## [WHAT YOU SHOULD DO]
Return the lines below exactly, please, from the one containing "Given: Select Transitivity" through the last one, both included, and leave out any pictures.

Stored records
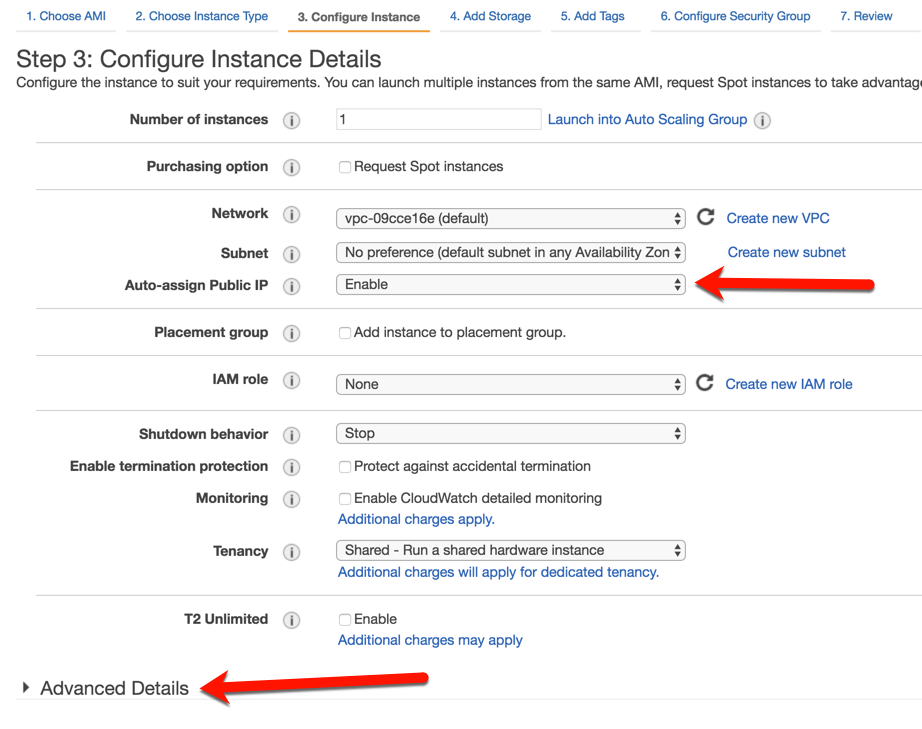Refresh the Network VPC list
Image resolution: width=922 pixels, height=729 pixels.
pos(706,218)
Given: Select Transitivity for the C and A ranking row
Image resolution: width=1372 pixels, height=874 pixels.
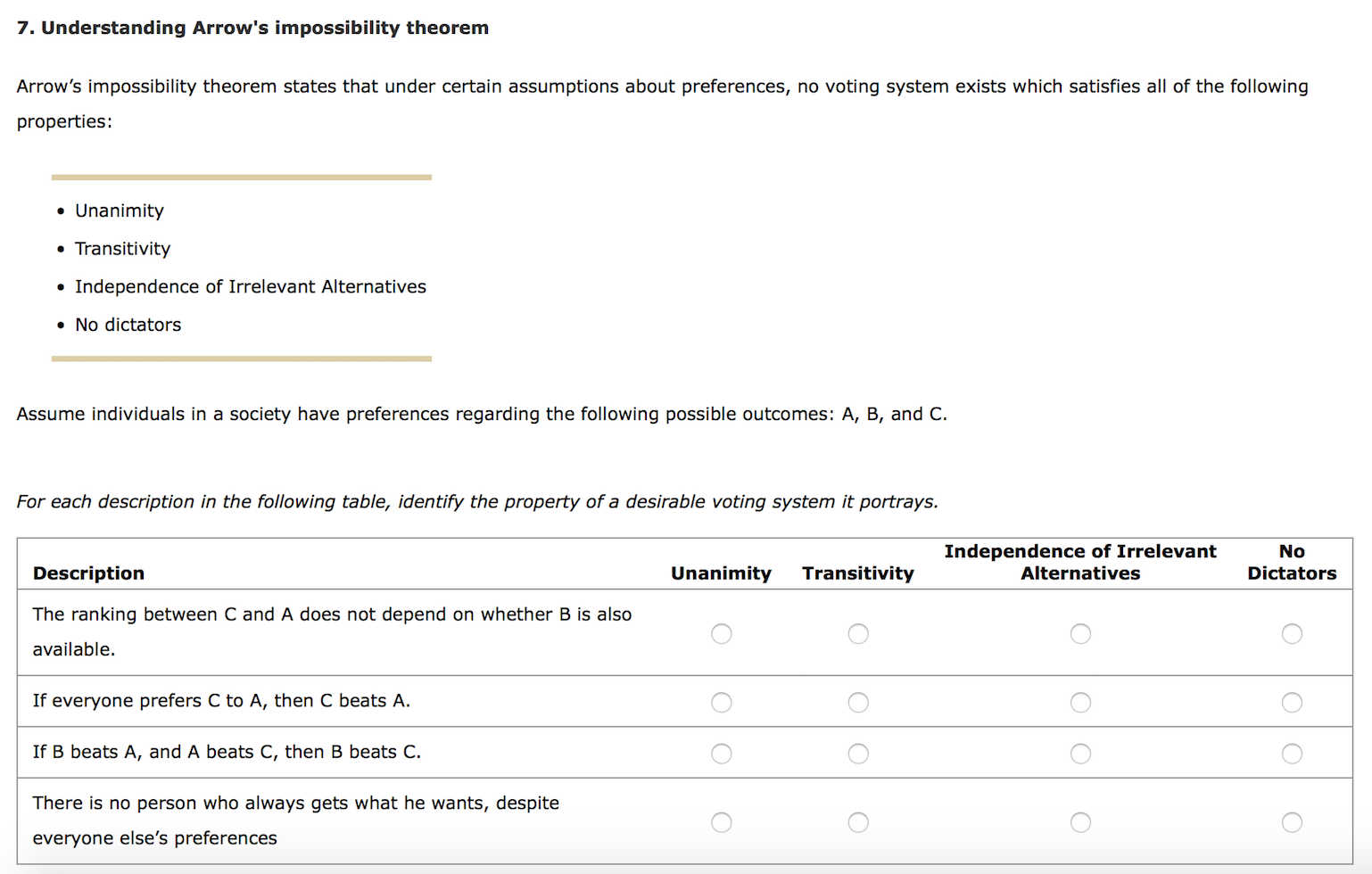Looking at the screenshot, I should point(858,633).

## [REPLY]
Given: Select Transitivity for the C and A ranking row
Image resolution: width=1372 pixels, height=874 pixels.
Looking at the screenshot, I should point(858,633).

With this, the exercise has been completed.